This invention relates to the reclamation of unused memory space, or “garbage collection”, using space-incremental collection techniques. Memory reclamation may be carried out by a special purpose garbage collection algorithm that locates and reclaims memory which is unused, but has not been explicitly de-allocated. There are many known garbage collection algorithms, including reference counting, mark-sweep, mark-compaction and generational garbage collection algorithms. These, and other garbage collection techniques, are described in detail in a book entitled “Garbage Collection, Algorithms For Automatic Dynamic Memory Management” by Richard Jones and Raphael Lins, John Wiley & Sons, 1996.
However, many of the aforementioned garbage collection techniques often lead to long and unpredictable delays because normal processing must be suspended during the garbage collection process. Therefore, they are generally not suitable in situations, such as real-time or interactive systems, where non-disruptive behavior is of greatest importance. Conventional generational collection techniques alleviate these delays somewhat by concentrating collection efforts on small memory areas, called “young” generations in which most of the activity occurs. This concentration reduces the need for collecting the remaining large memory area, called the “old” or “mature” generation and, thus, reduces the time consumed during garbage collection.
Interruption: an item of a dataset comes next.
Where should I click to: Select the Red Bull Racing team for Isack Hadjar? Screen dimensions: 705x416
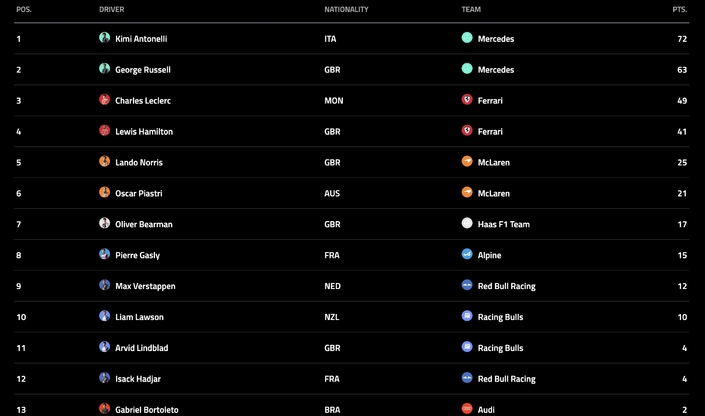[x=506, y=380]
When the mature generation is eventually collected, many generational techniques lead to pauses in normal operation which, while less frequent, are still highly disruptive. One approach to eliminate these long pauses is to apply a space-incremental technique to the regions containing older objects. Space-incremental collection techniques allow a subset of objects in the heap to be collected and evacuated independently of the rest of the heap. A given subset consists of one or more possibly noncontiguous regions and forms the collection-set. Examples of such techniques include the Train algorithm as described in “Incremental Collection of Mature Objects”, R. L. Hudson, J. E. B. Moss, Proceedings of the International Workshop on Memory Management, volume 637 of Lecture Notes in Computer Science, St. Malo, France, pp 388-403, 1992, Springer-Verlag, London, Great Britain; the Garbage-first algorithm as described in “Garbage-First Garbage Collection”, D. Detlefs, C. Flood, S. Heller, A. Printezis, Proceedings of the 4th International Symposium on Memory Management, pp 37-48, 2004 and other techniques allowing partial compaction of the heap as described in “An Algorithm for Parallel Incremental Compaction”, O. Ben-Yitzhak, I. Goft, E. K. Kolodner, K. Kuiper, V. Leikehman, Proceedings of the 3rd International Symposium on Memory Management, pp 100-105, 2002.
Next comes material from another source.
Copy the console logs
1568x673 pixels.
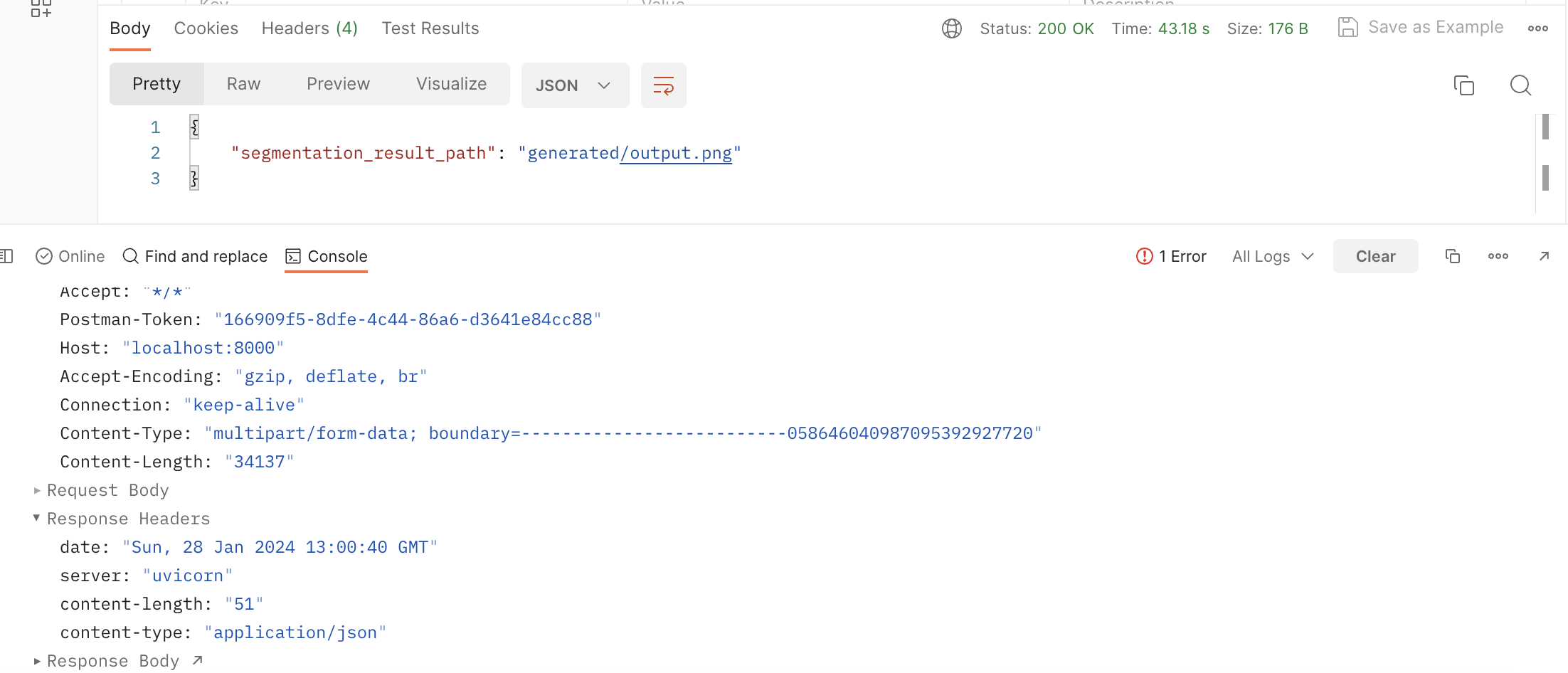tap(1452, 256)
As an example, the Train algorithm divides the generation's memory into a number of fixed-sized regions, or car sections. The algorithm associates a car structure with each car section to manage information about the state of that car section. It further orders the car structures in a two-level ordering. During at least some of the collection pauses, one or more of the cars lowest in the overall order are collected; these form the collection-set. Using this ordering and careful placement policies, the algorithm allows the size of collection-sets to be bounded to achieve acceptable pause times even as it guarantees that unreachable data structures too large to fit into a collection-set will be isolated in single trains, and once there, reclaimed as a group.
During the operation of the algorithm, objects in a car may be evacuated, or relocated, to other cars. Incremental collectors, such as the Train algorithm, are attractive because they do not introduce significant delays in the collection process. In addition, they are suitable for concurrent garbage collection systems in which collection is performed in parallel by several concurrent threads or by different processors in a multiprocessor system. However, since the Train algorithm relocates most objects by copying them to new locations during a collection, traditionally all application threads are suspended during the collection process.
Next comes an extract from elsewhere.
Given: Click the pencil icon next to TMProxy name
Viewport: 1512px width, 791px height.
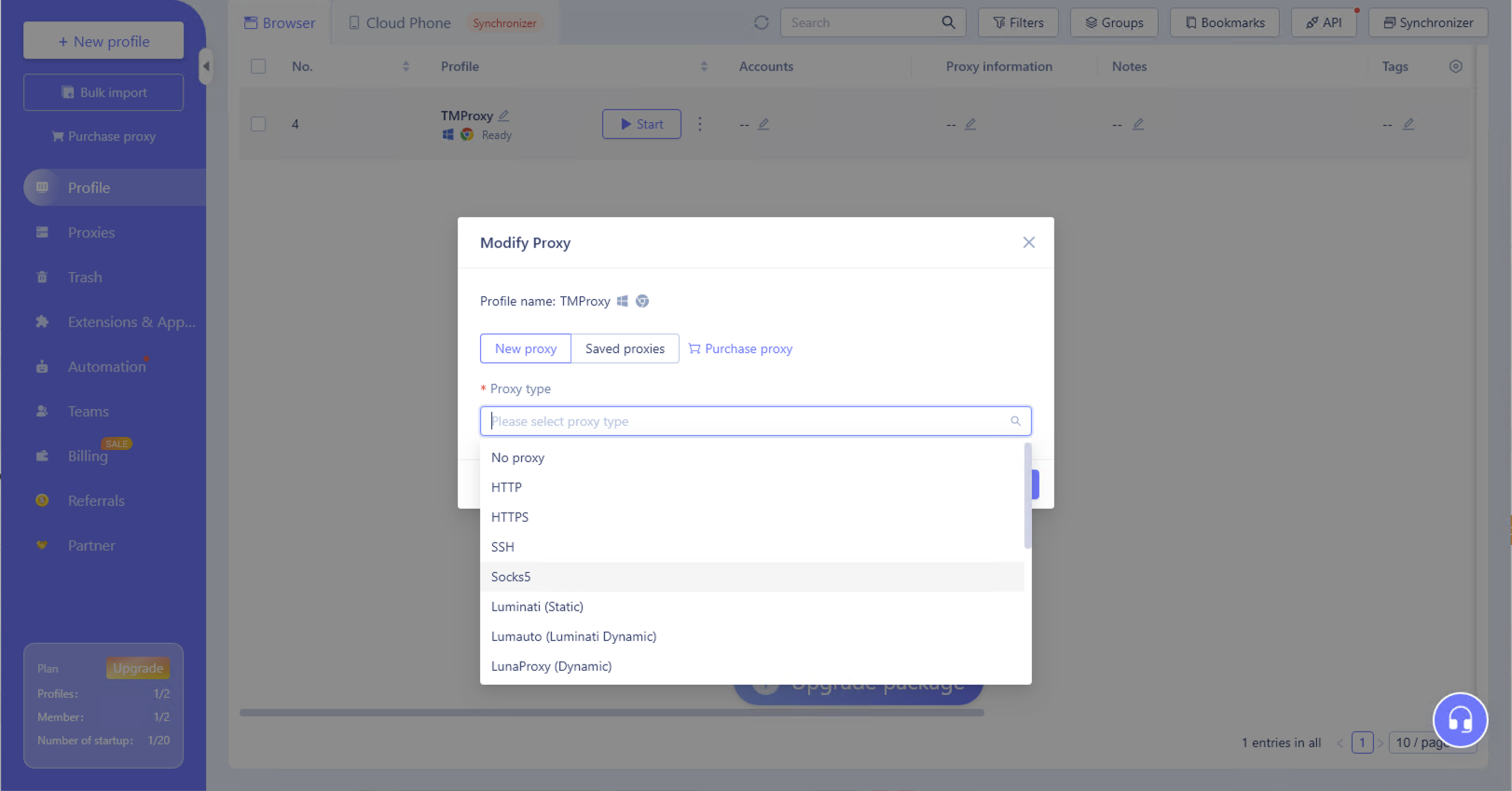Looking at the screenshot, I should [503, 116].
In order to allow the collection process to take place while non-collection threads are running, it is important to ensure that the algorithm does not mutilate the objects during the collection process in a manner visible to the non-collection threads. For example, if forwarding pointers are installed for relocated objects, these installed pointers cannot obliterate data that the non-collection threads will need.
Conventional solutions to prevent object mutilation have employed read barriers, which intercept an attempted read to data in the collected space and cause the read to be made through a forwarding pointer to obtain the relocated data. Alternatively, other solutions use non-destructive copying to relocate objects. Since the original object remains intact until the copying is complete, the relocation does not mutilate the object. When the copying is complete, the collector replaces the appropriate non-collection thread register contents and stack locations with pointers to the relocated copies. For example, non-destructive copying can be used with the Train algorithm to evacuate an object from a car by copying the object to another car and then updating references to the object to reflect its new location at the time memory associated with the car is reclaimed. In order to insure that the copying is non-destructive, these solutions must store the forwarding address and typically allocate space for this purpose in object headers.
Unfortunately, these conventional solutions consume additional space per object. For example, if the average object is 8-10 words in size, adding a word to the header of each object increases the average object size by 10-12.5%.